What needs to be done
The required output is every record, reproduced exactly.

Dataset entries
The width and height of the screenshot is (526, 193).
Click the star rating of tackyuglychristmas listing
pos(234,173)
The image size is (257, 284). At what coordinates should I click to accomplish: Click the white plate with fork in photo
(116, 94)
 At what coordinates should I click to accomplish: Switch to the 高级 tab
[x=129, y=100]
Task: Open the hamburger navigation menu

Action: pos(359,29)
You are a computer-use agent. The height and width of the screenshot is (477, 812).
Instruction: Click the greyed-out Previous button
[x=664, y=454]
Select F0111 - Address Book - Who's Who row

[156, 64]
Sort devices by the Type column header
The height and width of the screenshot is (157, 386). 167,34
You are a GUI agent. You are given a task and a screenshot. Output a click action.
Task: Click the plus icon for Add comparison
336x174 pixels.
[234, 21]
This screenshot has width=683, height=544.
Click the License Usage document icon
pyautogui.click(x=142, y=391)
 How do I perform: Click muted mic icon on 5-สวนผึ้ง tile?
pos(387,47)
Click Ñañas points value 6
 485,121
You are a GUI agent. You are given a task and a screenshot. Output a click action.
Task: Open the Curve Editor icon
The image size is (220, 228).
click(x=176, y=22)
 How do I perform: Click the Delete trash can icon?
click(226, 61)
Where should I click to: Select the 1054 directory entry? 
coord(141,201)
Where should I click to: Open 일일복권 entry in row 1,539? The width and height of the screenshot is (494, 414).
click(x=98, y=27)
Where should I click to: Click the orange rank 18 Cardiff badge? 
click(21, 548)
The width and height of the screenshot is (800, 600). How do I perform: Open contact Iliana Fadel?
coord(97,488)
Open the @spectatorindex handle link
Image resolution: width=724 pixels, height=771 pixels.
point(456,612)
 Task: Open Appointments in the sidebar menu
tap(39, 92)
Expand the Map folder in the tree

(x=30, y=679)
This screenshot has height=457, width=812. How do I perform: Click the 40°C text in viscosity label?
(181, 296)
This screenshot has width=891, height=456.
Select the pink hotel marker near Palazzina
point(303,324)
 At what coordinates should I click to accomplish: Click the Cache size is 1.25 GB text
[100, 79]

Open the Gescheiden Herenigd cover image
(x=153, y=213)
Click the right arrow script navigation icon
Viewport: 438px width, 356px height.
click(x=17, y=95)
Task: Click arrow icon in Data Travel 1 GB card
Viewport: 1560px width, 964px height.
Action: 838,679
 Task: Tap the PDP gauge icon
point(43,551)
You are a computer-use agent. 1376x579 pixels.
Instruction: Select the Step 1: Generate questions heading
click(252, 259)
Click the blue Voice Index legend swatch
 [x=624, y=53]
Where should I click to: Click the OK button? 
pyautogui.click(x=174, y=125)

Written answer
The width and height of the screenshot is (526, 193).
Click the star rating of tackyuglychristmas listing
pos(234,173)
The image size is (257, 284). At what coordinates should I click to accomplish: Click the white plate with fork in photo
(116, 94)
 At what coordinates should I click to accomplish: Switch to the 高级 tab
[x=129, y=100]
Task: Open the hamburger navigation menu

Action: pos(359,29)
You are a computer-use agent. The height and width of the screenshot is (477, 812).
Instruction: Click the greyed-out Previous button
[x=664, y=454]
Select F0111 - Address Book - Who's Who row

[156, 64]
Sort devices by the Type column header
The height and width of the screenshot is (157, 386). 167,34
You are a GUI agent. You are given a task and a screenshot. Output a click action.
Task: Click the plus icon for Add comparison
336x174 pixels.
[234, 21]
This screenshot has width=683, height=544.
Click the License Usage document icon
pyautogui.click(x=142, y=391)
 How do I perform: Click muted mic icon on 5-สวนผึ้ง tile?
pos(387,47)
Click Ñañas points value 6
 485,121
You are a GUI agent. You are given a task and a screenshot. Output a click action.
Task: Open the Curve Editor icon
The image size is (220, 228).
click(x=176, y=22)
 How do I perform: Click the Delete trash can icon?
click(226, 61)
Where should I click to: Select the 1054 directory entry? 
coord(141,201)
Where should I click to: Open 일일복권 entry in row 1,539? The width and height of the screenshot is (494, 414).
click(x=98, y=27)
Where should I click to: Click the orange rank 18 Cardiff badge? 
click(21, 548)
The width and height of the screenshot is (800, 600). How do I perform: Open contact Iliana Fadel?
coord(97,488)
Open the @spectatorindex handle link
Image resolution: width=724 pixels, height=771 pixels.
point(456,612)
 Task: Open Appointments in the sidebar menu
tap(39, 92)
Expand the Map folder in the tree

(x=30, y=679)
This screenshot has height=457, width=812. How do I perform: Click the 40°C text in viscosity label?
(181, 296)
This screenshot has width=891, height=456.
Select the pink hotel marker near Palazzina
point(303,324)
 At what coordinates should I click to accomplish: Click the Cache size is 1.25 GB text
[100, 79]

Open the Gescheiden Herenigd cover image
(x=153, y=213)
Click the right arrow script navigation icon
Viewport: 438px width, 356px height.
click(x=17, y=95)
Task: Click arrow icon in Data Travel 1 GB card
Viewport: 1560px width, 964px height.
Action: 838,679
 Task: Tap the PDP gauge icon
point(43,551)
You are a computer-use agent. 1376x579 pixels.
Instruction: Select the Step 1: Generate questions heading
click(252, 259)
Click the blue Voice Index legend swatch
 [x=624, y=53]
Where should I click to: Click the OK button? 
pyautogui.click(x=174, y=125)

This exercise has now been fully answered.